Again, that's going to be part of the ongoing sales and marketing effort of Genentech and then globally, Roche through their materials, reaching out to the various groups that are involved in treating these patients. So I would imagine thought leaders like Web Scene out of Stanford, for instance, you'd start off with someone like that who publishes and is recognized as a thought leader. And then through conferences and publications, word-of-mouth professional contacts, this will just become more and more widespread and accepted. So we're confident we're going to end up seeing a consistent and steady increase in market penetration and use of the drug.

Operator

Our next question or comment comes from the line of Mani Mohindru from ThinkEquity.

Mani Mohindru - ThinkEquity LLC, Research Division

And I apologize, I was late on the call so if this question has been answered, I'd like to apologize in advance. But just wanted to get some additional details on your pipeline, more specifically the 907 program, the PI3/HDAC inhibitor. The field's getting crowded using a bunch of PI3 kinases, both on the solid tumor size oncology and even inflammation. How do you see your compound and even beyond PI3 kinase as the other sort of inhibitors that are targeting similar indications like NHL, CLL? I just wanted to get a sense from how do you see your compound fitting into that kind of setting and what potential indications would you like to pursue initially going into the clinic.

Daniel R. Passeri

Okay. Thanks, Mani. An important question because the field is quite crowded, quite competitive and that is where we think we have a real competitive advantage in that our drug is not yet another PI3 kinase inhibitor. It has PI3 activity, which is quite potent. But also importantly, it has an HDAC pharmacophore built into the drug's scaffold. Recently, at a presentation at Columbia University, there was a researcher out of University of California at Irvine, who presented data from his lab showing synergy between PI3 kinase inhibition and HDAC inhibition. And we think that's the real benefit of this drug and that it provides an added benefit and hopefully, synergistic benefit of not just suppressing PI3 kinase signaling, which is the exchange of phosphate. So disrupting signal transduction but also creating a further barrier to the tumor's ability to adapt to that blockade. So we think that's the real advantage of this approach. The initial indications we're going to be going after, Mani, in the Phase I we will be focusing on B-cell lymphoma and multiple myeloma and that's really predicated on preclinical data that we've generated. We would obviously also look at the prospective application to solid tumor treatment.
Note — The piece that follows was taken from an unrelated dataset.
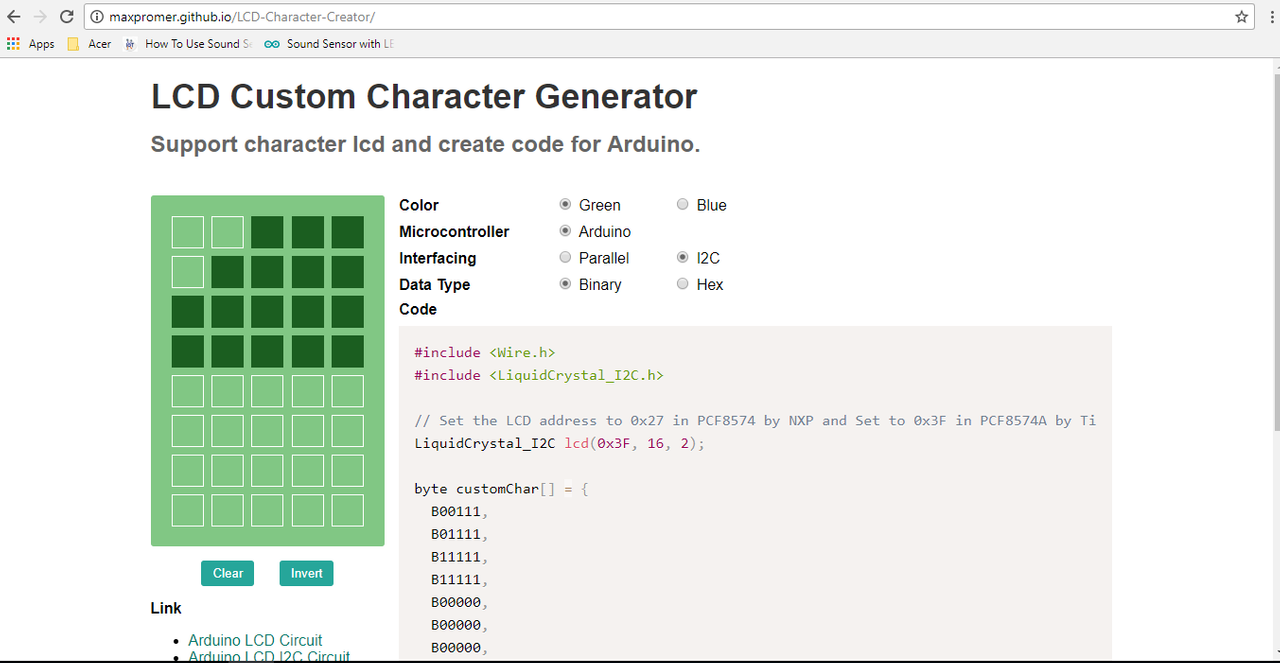Choose Parallel interfacing option
1280x663 pixels.
tap(565, 258)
And then tangentially, it hasn't alluded us because we're seeing lymphopenia as part of the activity of this drug, hence focusing on B-cell lymphoma. But if the drug has an attractive safety profile, we may also start surveying the prospective application of the drug for autoimmune disease where we'll be treating flareups.

Operator

I'm showing no additional audio questions in the queue at this time. I'll turn the conference over back -- back over to you.

Daniel R. Passeri

Okay, thank you. I want to thank everyone for your time, attention and interest. And we look forward to giving you further updates as they become available. Thank you again. Have a good day.

Operator

Ladies and gentlemen, thank you for participating in today's conference. This concludes the program. You may now disconnect. Everyone have a wonderful day.